La presse audiovisuelle, par l'ampleur des moyens techniques nécessaires et l'ampleur de son audience, et la presse multimédia, par les extraordinaires possibilités d'accès à l'information qu'elle offre aujourd'hui, changent considérablement les données.

Quel sens donner au mot privatisation ?

- passage du public au privé : privatisation d'une presse d'État ;

- plus largement : privatiser, c'est soumettre aux règles du secteur privé, du marché : soumission d'un secteur (celui des média d'information) aux contraintes économiques, à la mondialisation, aux restructurations et aux contraintes du développement technologique. Tous les pays, riches ou pauvres, sont concernés.

Du débat que nous avons eu à Aoste en novembre dernier, il ressort qu'à la question « dans quelle mesure la privatisation de la presse concourt-elle à garantir l'expression d'une pluralité d'opinions ? », la réponse est très nuancée.

I - La privatisation de la presse ne concourt à garantir l'expression d'une pluralité d'opinions que sous réserve de nombreuses conditions, rarement remplies

Sortir de la tutelle de l'Etat

La privatisation est nécessaire : elle permet de sortir de la tutelle de l'Etat. On ne trouve de presse d'Etat libre que sur de courtes périodes, en général des périodes de transition (cf. URSS. Voir ce qui s'est passé dans les pays de l'Est, à la chute du mur de Berlin).

Les avantages d'une presse privée. L'exemple de la presse des pays du Nord (en attente de contributions) et notamment de la France.

La presse dans les pays du Nord

L'exemple français

La liberté d'expression est un droit. Article II de la Déclaration des Droits de l'homme et du citoyen : tout citoyen peut " parler, écrire, imprimer librement, sauf à répondre de l'abus de cette liberté dans les cas déterminés par la loi ". De même, la loi Bichet du 2 avril 1947 dit : " La diffusion de la presse imprimée est libre ". La liberté de la presse a valeur constitutionnelle (décisions du C.C. d'octobre 1984 et juillet 1986).

Quelques chiffres :

28 480 journalistes titulaires de la carte de presse (1995)

1994 - 76 titres de quotidiens (779 millions d'exemplaires) dont 3 nationaux "généralistes" largement diffusés, 6 grands hebdomadaires d'information (2 320 000 exemplaires), auquel s'ajoute le Canard enchaîné, hebdomadaire satirique (550 000 exemplaires), considéré comme le baromètre de la liberté d'opinion.
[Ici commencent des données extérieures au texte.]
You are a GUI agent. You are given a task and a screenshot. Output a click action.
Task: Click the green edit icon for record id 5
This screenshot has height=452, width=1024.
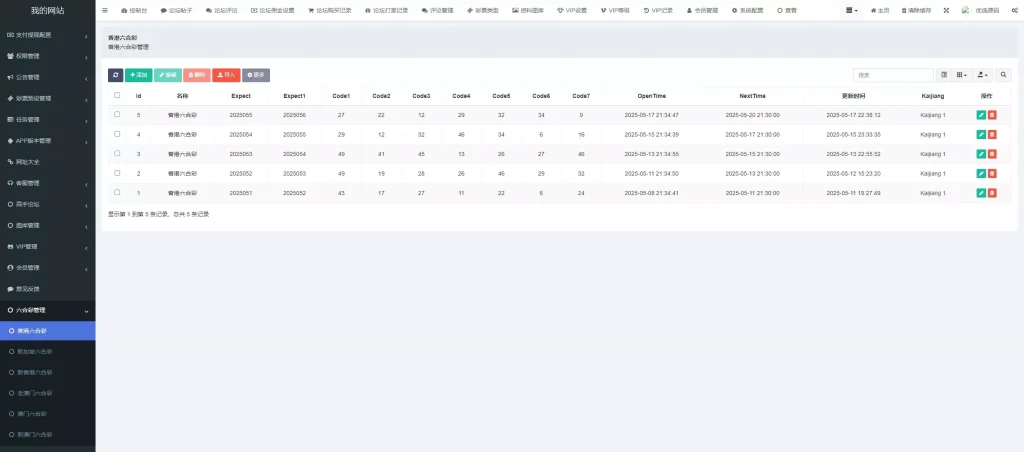981,115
Des magazines thématiques par dizaines. Au total en 1994 : 1 354 exemplaires vendus pour 1 000 habitants.

L'agence de presse (AFP) et des agences photographiques.

Même si la presse dite d'opinion est très réduite (notamment organes de partis politiques), le pluralisme d'opinions est une réalité vivante.

Toutefois, on ne peut nier un certain déclin de la presse écrite (diminution importante du lectorat), sans doute au profit des autres média, notamment la télévision, largement partagés entre le public et le privé.

Le caractère privé de la presse suffit-il à garantir l'expression du pluralisme d'opinions ?

Ne garantit pas la possibilité d'exprimer une pluralité d'opinions

Disposer d'une presse privée n'est pas une garantie suffisante

Identification des obstacles et des dérives possibles.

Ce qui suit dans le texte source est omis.